キリトは森の中で身を隠していた。今まで遭遇したことのない敵に恐怖を抱いていた。そのため普段なら気にしないであろう僅かな風の音にも過敏に反応した。ビクビクしながら周囲を警戒している。

総督府地下の会場ではそんなキリトの姿がモニターに映し出されていた。会場ではキリトのファンが増えた。

 

キリトは周囲を最大限警戒している。キリトはフォトンソードで銃弾を斬るというチートなプレイヤースキルによって本戦出場権を獲得しているが、GGO初心者である。それに対してキリトの対戦相手である男性プレイヤーはBOB本戦出場できるほどの玄人である。当然マップの把握は完璧である。

知っているフィールドと知らないフィールドでの戦闘は天と地ほどの差があるだろう。

キリトは身を隠していたが、キリトの目の前にスタングレネードが投げられた。

強烈な光によってキリトの視界がホワイトアウトする。キリトが目を抑えその場に立ち尽くしていると、後ろから腰に腕を回され、抱きつかれた。

 

「キリトちゃん捕まえた!!ハァーー、キリトちゃんいい匂い!!髪の毛もサラサラだね!抱きしめた感じも柔らかくていい、ってうおっい!!」

 

目が視えないが、キリトは持ち前の筋力値で抱きつかれていた腕を強引に外し、男性プレイヤーを投げ飛ばした。

ほんの少しではあるがキリトに視界が戻ってきた。

 

「もうキリトちゃん照れ屋なんだから!でもそんなところもかわいいよキリトちゃん!!」

 

「…一体何がしたいんだ。」

 

「僕はキリトちゃんとお話したいんだよ!キリトちゃんと仲良くなりたいんだ!!さっきはスタングレネード投げてごめんねキリトちゃん!でも、今の涙目になってるキリトちゃんもかわいいよキリトちゃん!!」

 

「…さっきからキリトちゃんキリトちゃんだのかわいいだの言ってるが、女じゃないぞ。俺は男だ!!」

 

「?キリトちゃんの性別が男なのは知ってるよ!

でも、ソレガイインジャナイカ!!!」

 

そう言いながらこちらににじり寄ってくる男性プレイヤーのあまりの恐怖に、キリトはフォトンソードを起動し、咄嗟にヴォーパル・ストライクを繰り出した。

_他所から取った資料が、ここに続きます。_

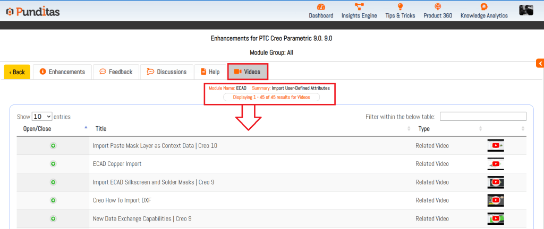Switch to the Discussions tab
Viewport: 544px width, 229px height.
tap(166, 72)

至近距離から繰り出された鋭い一撃は、男性プレイヤーの腹を貫いた。

 

「ああっ!相手を攻撃するときのその表情もいいよキリトちゃん!!最初はキリトちゃんにぶった斬られたいと思っていたけど、こうやって貫かれるのも良い!!!ハッ!!もしかして僕たち今、1つになってるぅぅぅぅぅ!!!!!」

 

 

 

キリトは予選を一位で通過した。

ただ、大きなトラウマを植え付けられた。